Oil ministers met with the Qatari emir, Sheikh Tamim bin Hamad al-Thani -- who was instrumental in promoting output stability in recent months -- in an attempt to rescue the deal designed to bolster the flagging price of crude.
According to two sources, Saudi Arabia said it wanted all OPEC members to participate in the talks, despite insisting earlier on excluding its regional arch-rival Iran because Tehran had refused to freeze production.
"The Saudis changed everything early this morning," an OPEC source said. "They want all OPEC members to join first."
Failure to reach a global deal -- the first in 15 years between OPEC and non-OPEC nations -- would signal the resumption of a battle for market share between key producers and likely halt a recent recovery in prices.
Brent oil LCOc1 has risen to nearly $45 a barrel, up 60 percent from January lows, on optimism that a deal would help ease the supply glut that has seen prices sink from levels as high as $115 hit in mid-2014.
Saudi Arabia has taken a tough stance on Iran, the only major OPEC producer to have refused to participate in the freeze. Tehran says it needs to regain market share after the lifting of international sanctions against it in January.
Deputy Crown Prince Mohammed bin Salman told Bloomberg that the kingdom would restrain its output only if all other major producers, including Iran, agreed to freeze production.

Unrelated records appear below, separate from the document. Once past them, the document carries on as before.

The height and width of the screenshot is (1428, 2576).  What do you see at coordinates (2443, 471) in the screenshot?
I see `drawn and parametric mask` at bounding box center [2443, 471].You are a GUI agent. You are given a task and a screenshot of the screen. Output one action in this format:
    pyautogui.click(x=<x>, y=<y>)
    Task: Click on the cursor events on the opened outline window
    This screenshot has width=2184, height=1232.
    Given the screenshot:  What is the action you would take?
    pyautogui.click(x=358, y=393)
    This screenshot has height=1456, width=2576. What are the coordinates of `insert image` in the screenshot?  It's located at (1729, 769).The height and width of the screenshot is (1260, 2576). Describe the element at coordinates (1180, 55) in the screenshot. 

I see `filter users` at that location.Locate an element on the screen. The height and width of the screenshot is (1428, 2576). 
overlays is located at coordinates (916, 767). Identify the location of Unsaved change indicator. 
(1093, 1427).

More than a dozen nations inside and outside the Organisation of the Petroleum Exporting Countries have officially confirmed they would attend the meeting in Doha but the role of Iran has been the key issue overhanging the talks.
"We have told some OPEC and non-OPEC members like Russia that they should accept the reality of Iran's return to the oil market," Iran's oil minister, Bijan Zanganeh, was quoted as saying by his ministry's news agency SHANA on Saturday.
"If Iran freezes its oil production it cannot benefit from the lifting of sanctions."
Experts were trying to find an acceptable solution to the problem that had held up the talks, sources said.
A draft agreement circulating in Doha and seen by Reuters said countries' average oil production in each month should not exceed January 2016 levels. The freeze would last until October, when producers shall meet again in Russia to review progress in engineering "a progressive recovery of the oil market."
Although a freeze would be a significant step for oil producers, it would have only a limited impact on global supply and the market is unlikely to re-balance before 2017, the International Energy Agency said on Thursday.